THE TASK:
Which lines in the records below contain the word "section"? Return each of those lines in full.

RECORDS PROVIDED:
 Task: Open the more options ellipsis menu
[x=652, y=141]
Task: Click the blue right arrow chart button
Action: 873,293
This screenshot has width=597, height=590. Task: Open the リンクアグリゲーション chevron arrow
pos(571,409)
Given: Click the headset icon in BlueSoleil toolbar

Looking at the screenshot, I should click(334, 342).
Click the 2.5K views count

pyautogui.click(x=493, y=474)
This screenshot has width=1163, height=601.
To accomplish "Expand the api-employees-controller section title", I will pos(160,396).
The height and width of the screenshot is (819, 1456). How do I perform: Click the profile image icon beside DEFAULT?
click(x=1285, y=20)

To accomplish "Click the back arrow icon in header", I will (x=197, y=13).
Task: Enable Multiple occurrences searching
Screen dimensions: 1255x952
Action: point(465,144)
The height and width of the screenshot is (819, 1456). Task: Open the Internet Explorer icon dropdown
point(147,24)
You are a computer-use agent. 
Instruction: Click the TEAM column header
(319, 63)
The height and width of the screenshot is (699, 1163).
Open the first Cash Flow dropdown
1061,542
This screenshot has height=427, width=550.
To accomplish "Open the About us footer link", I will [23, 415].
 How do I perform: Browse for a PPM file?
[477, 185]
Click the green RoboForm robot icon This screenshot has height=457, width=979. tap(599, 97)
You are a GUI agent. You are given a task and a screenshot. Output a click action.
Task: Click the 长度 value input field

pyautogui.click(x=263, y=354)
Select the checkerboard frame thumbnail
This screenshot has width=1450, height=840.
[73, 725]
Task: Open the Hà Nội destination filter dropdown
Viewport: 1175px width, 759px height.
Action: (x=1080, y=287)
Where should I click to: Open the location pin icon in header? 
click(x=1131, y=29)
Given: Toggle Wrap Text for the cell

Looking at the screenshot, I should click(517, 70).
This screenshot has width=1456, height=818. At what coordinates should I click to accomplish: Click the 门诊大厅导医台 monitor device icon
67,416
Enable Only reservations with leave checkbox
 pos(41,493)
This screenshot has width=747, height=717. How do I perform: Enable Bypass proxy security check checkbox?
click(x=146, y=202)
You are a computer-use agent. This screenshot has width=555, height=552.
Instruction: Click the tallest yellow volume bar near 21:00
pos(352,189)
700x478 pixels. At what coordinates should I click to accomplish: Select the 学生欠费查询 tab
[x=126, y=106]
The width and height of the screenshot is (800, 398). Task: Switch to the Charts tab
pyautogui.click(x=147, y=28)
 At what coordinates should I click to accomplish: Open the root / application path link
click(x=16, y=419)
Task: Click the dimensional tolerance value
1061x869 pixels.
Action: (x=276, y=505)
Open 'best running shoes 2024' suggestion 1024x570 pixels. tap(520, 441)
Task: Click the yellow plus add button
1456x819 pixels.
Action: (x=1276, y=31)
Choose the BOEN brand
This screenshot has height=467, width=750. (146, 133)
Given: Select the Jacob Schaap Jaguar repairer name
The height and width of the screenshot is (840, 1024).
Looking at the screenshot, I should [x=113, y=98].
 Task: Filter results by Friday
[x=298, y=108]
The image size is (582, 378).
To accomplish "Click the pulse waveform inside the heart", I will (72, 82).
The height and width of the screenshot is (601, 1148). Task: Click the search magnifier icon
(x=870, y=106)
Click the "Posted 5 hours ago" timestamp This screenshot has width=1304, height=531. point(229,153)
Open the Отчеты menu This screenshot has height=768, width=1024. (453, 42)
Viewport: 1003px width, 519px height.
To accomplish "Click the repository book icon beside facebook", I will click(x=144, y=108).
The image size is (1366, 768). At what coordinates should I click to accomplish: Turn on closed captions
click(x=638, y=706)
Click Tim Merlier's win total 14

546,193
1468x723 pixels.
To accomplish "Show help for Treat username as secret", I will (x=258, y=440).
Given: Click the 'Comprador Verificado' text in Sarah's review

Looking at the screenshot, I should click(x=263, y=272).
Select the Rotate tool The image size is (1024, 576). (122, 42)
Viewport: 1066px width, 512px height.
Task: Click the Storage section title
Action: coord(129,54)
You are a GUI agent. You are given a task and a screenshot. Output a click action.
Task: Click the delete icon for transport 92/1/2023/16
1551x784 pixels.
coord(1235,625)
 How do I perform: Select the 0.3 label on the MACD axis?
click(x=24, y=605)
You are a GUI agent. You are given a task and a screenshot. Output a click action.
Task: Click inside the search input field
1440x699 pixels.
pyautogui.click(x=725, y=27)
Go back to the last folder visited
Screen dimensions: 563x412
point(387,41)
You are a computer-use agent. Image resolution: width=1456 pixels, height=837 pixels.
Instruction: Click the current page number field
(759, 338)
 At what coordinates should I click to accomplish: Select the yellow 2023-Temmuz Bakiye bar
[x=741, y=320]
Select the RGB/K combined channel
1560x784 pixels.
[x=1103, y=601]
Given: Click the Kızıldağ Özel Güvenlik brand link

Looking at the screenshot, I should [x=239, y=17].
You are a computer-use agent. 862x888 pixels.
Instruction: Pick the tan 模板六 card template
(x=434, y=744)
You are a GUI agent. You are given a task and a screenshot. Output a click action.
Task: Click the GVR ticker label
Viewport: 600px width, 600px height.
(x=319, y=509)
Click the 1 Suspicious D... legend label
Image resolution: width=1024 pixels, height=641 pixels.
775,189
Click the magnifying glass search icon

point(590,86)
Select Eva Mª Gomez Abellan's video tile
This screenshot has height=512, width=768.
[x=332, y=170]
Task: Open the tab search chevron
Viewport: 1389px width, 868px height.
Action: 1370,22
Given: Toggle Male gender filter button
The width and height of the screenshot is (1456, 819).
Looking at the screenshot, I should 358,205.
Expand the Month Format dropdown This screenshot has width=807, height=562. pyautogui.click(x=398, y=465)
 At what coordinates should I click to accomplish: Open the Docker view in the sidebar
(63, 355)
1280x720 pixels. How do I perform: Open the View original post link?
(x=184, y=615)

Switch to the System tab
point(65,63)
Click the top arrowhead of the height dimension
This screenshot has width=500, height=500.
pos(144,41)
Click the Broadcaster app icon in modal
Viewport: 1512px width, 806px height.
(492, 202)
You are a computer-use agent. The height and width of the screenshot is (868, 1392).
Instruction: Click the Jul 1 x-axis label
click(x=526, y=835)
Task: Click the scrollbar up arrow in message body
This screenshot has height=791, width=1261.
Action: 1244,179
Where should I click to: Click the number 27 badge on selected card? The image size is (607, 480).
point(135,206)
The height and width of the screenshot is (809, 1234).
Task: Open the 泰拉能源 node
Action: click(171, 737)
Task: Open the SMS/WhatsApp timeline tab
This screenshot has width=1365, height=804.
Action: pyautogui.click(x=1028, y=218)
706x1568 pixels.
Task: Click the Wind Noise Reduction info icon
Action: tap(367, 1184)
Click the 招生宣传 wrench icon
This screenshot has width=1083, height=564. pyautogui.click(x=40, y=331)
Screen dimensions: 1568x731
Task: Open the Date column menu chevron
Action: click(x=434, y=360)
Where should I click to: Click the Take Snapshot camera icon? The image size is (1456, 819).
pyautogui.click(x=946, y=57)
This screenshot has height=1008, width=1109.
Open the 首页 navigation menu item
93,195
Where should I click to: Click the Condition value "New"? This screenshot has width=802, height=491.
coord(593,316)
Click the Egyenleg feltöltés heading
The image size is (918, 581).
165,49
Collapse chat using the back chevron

WRITTEN REPLY:
To accomplish "Expand the api-employees-controller section title", I will pos(160,396).
Task: Click the Storage section title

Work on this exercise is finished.